Often she could not eat in the evening. She would sit on the edge of the bed and cry hopelessly, with a long, feeble, peculiarly feminine sobbing, till Mrs. Lawrence slammed the door and went off to the motion pictures. Una kept repeating a little litany she had made regarding the things she wished people would stop doing—praying to be delivered from Ross’s buoyant egotism, from Mrs. Lawrence’s wearing of Una’s best veils, from Mr. Schwirtz’s acting as though he wanted to kiss her whenever he had a whisky breath, from the office-manager who came in to chat with her just when she was busiest, from the office-boy who always snapped his fingers as he went down the corridor outside her door, and from the elevator-boy who sucked his teeth.

She was sorry. She wanted to climb. She didn’t want to be a quitter. But she was at an impasse.

On a January day the Pemberton office beheld that most terrifying crisis that can come to a hard, slave-driving office. As the office put it, “The Old Man was on a rampage.”

Mr. Pemberton, senior, most hoarily awful of all the big chiefs, had indigestion or a poor balance-sheet. He decided that everything was going wrong. He raged from room to room. He denounced the new poster, the new top for the talcum-powder container, the arrangement of the files, and the whispering in the amen corner of veteran stenographers. He sent out flocks of “office memoes.” Everybody trembled. Mr. Pemberton’s sons actually did some work; and, as the fire spread and the minor bosses in turn raged among their subordinates, the girls who packed soap down in the works expected to be “fired.” After a visitation from Mr. Pemberton and three raging memoes within fifteen minutes, Mr. S. Herbert Ross retreated toward the Lafayette Café, and Una was left to face Mr. Pemberton’s bear-like growls on his next appearance.

When he did appear he seemed to hold her responsible for all the world’s long sadness. Meanwhile the printer was telephoning for Mr. Ross’s O. K. on copy, the engravers wanted to know where the devil was that color-proof, the advertising agency sarcastically indicated that it was difficult for them to insert an advertisement before they received the order, and a girl from the cashier’s office came nagging in about a bill for India ink.

The memoes began to get the range of her desk again, and Mr. Pemberton’s voice could be heard in a distant part of the office, approaching, menacing, all-pervading.

Una fled. She ran to a wash-room, locked the door, leaned panting against it, as though detectives were pursuing her. She was safe for a moment. They might miss her, but she was insulated from demands of, “Where’s Ross, Miss Golden? Well, why don’t you know where he is?” from telephone calls, and from memoes whose polite “please” was a gloved threat.

But even to this refuge the familiar sound of the office penetrated—the whirr which usually sounded as a homogeneous murmur, but which, in her acute sensitiveness, she now analyzed into the voices of different typewriters—one flat, rapid, staccato; one a steady, dull rattle. The “zzzzz” of typewriter-carriages being shoved back. The roll of closing elevator doors, and the rumble of the ascending elevator.
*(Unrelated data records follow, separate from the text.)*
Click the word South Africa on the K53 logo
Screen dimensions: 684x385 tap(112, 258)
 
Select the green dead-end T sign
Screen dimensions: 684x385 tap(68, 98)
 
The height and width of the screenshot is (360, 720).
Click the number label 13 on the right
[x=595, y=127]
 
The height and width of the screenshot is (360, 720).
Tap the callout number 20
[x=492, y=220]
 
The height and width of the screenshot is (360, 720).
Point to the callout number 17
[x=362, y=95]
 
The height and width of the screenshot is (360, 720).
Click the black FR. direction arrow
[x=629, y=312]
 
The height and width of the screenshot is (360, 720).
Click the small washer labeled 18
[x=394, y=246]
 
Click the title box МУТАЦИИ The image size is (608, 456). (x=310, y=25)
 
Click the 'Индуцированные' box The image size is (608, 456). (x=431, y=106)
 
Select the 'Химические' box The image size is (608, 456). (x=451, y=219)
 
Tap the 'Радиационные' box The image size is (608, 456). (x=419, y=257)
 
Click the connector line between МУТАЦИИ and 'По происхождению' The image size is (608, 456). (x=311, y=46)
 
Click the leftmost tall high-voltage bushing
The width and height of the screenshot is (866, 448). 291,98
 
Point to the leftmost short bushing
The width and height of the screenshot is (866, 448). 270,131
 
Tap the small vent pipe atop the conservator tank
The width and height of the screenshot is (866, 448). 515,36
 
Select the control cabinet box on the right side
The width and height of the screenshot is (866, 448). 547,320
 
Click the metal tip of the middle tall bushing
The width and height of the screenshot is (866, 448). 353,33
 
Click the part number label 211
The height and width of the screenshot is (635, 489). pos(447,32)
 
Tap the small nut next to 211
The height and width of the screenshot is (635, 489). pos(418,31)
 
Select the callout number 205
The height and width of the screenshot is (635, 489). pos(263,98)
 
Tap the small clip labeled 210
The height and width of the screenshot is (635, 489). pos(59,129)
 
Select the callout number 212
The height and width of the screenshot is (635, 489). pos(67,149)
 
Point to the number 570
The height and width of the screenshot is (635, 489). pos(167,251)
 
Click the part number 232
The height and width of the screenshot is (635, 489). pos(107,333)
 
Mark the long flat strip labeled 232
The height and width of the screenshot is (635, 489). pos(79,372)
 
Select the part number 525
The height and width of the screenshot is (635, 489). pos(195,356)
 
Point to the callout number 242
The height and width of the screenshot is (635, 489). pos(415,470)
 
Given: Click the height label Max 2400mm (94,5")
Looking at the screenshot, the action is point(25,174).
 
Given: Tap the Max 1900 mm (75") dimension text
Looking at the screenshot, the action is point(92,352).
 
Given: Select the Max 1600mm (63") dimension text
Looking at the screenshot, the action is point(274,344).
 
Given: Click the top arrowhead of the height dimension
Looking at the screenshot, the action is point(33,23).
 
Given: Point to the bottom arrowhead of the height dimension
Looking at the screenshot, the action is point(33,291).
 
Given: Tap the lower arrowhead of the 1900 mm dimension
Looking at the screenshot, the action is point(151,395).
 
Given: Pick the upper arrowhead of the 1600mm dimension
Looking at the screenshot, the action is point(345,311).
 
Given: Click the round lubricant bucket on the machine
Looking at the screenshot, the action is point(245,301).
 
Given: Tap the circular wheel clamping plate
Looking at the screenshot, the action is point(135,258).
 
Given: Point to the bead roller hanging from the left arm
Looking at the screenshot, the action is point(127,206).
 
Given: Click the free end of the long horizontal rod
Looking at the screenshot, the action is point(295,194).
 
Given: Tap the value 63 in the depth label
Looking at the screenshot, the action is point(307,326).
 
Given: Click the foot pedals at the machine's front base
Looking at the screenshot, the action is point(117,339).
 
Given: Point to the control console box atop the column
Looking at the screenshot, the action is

The long burr of an unanswered telephone at a desk, again and again; and at last an angry “Well! Hello? Yes, yes; this ’s Mr. Jones. What-duh-yuh want?” Voices mingled; a shout for Mr. Brown; the hall-attendant yelping: “Miss Golden! Where’s Miss Golden? Anything for Sanford? Mr. Smith, d’you know if there’s anything for Sanford?” Always, over and through all, the enveloping clatter of typewriters, and the city roar behind that, breaking through the barrier of the door.

The individual, analyzed sounds again blended in one insistent noise of hurry which assailed Una’s conscience, summoned her back to her work.

She sighed, washed her stinging eyes, opened the door, and trailed back toward her den.